I am working on a document classification problem.
Multi-label classification 20 different labels, 1920 documents in training, and 480 in validation. The model is a CNN with FastText embeddings and I use a logistic regression model with Ngram as baseline.
The problem is that the baseline model gives a f1-score of 0.36 while the cnn only gives 0.3.
The architecture I use is from here:
https://www.kaggle.com/vsmolyakov/keras-cnn-with-fasttext-embeddings
I have been doing some parameter tuning, and the current best parameters are: dropout. 0.25, learning rate 0.001, trainable embeddings false, 128 filters, prediction threshold 0.15 and kernel size 9.

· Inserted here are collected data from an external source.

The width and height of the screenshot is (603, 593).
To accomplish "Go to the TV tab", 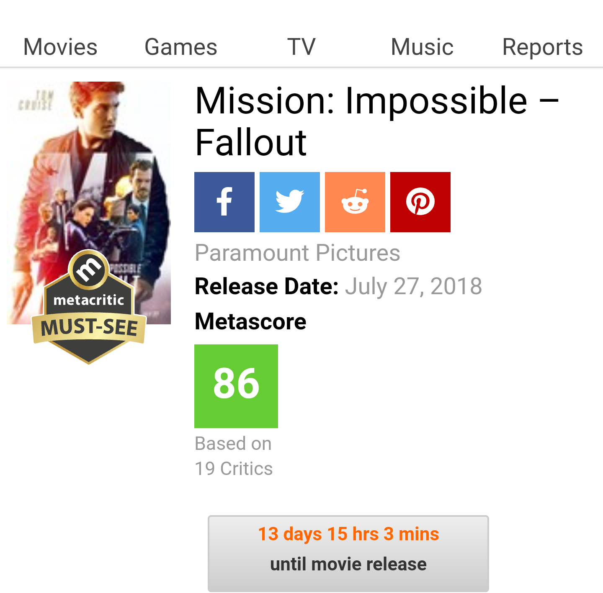I will tap(302, 47).
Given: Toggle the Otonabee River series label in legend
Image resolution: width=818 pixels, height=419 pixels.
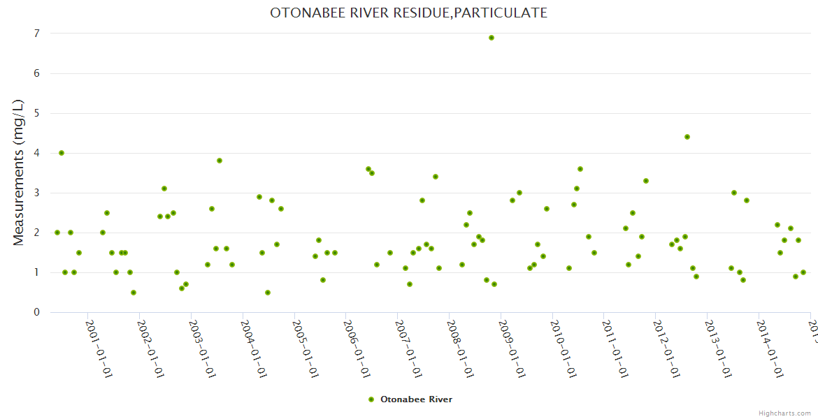Looking at the screenshot, I should [416, 399].
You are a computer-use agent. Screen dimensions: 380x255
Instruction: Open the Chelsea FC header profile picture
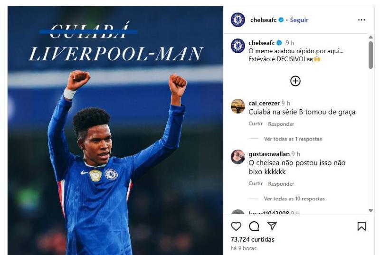pos(238,19)
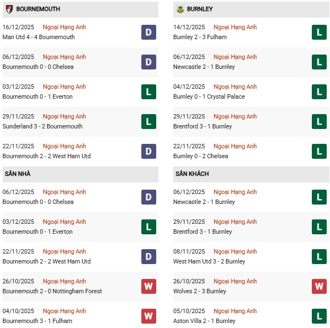Open the Sunderland 3-2 Bournemouth match
The image size is (330, 328).
[42, 126]
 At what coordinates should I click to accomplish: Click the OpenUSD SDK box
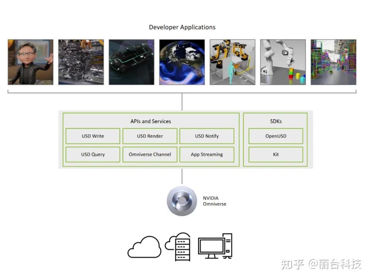(275, 136)
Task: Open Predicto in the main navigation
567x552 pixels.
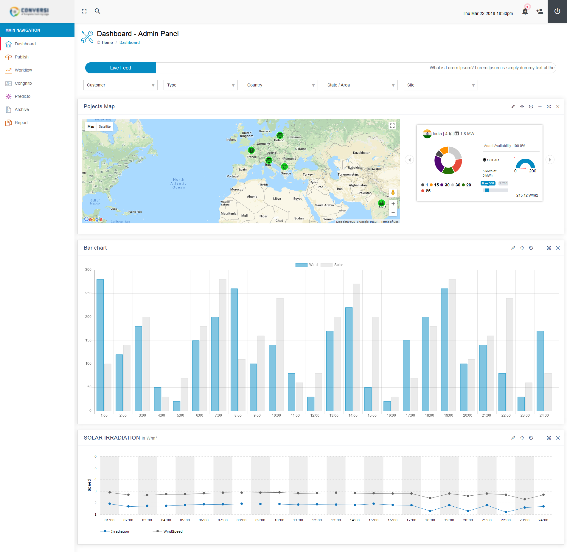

Do you guys have ideas to parameters to be special aware of, ideas to change the architecture, anything that might improve the f1-score?
# Parameters
BATCH_SIZE = 16
DROP_OUT = 0.25
N_EPOCHS = 20
N_FILTERS = 128
TRAINABLE = False
LEARNING_RATE = 0.001
N_DIM = 32
KERNEL_SIZE = 9
# Create model
model = Sequential()
model.add(Embedding(NB_WORDS, EMBED_DIM, weights=[embedding_matrix],
input_length=MAX_SEQ_LEN, trainable=TRAINABLE))
model.add(Conv1D(N_FILTERS, KERNEL_SIZE, activation='relu', padding='same'))
model.add(MaxPooling1D(2))
model.add(Conv1D(N_FILTERS, KERNEL_SIZE, activation='relu', padding='same'))
model.add(GlobalMaxPooling1D())
model.add(Dropout(DROP_OUT))
model.add(Dense(N_DIM, activation='relu', kernel_regularizer=regularizers.l2(1e-4)))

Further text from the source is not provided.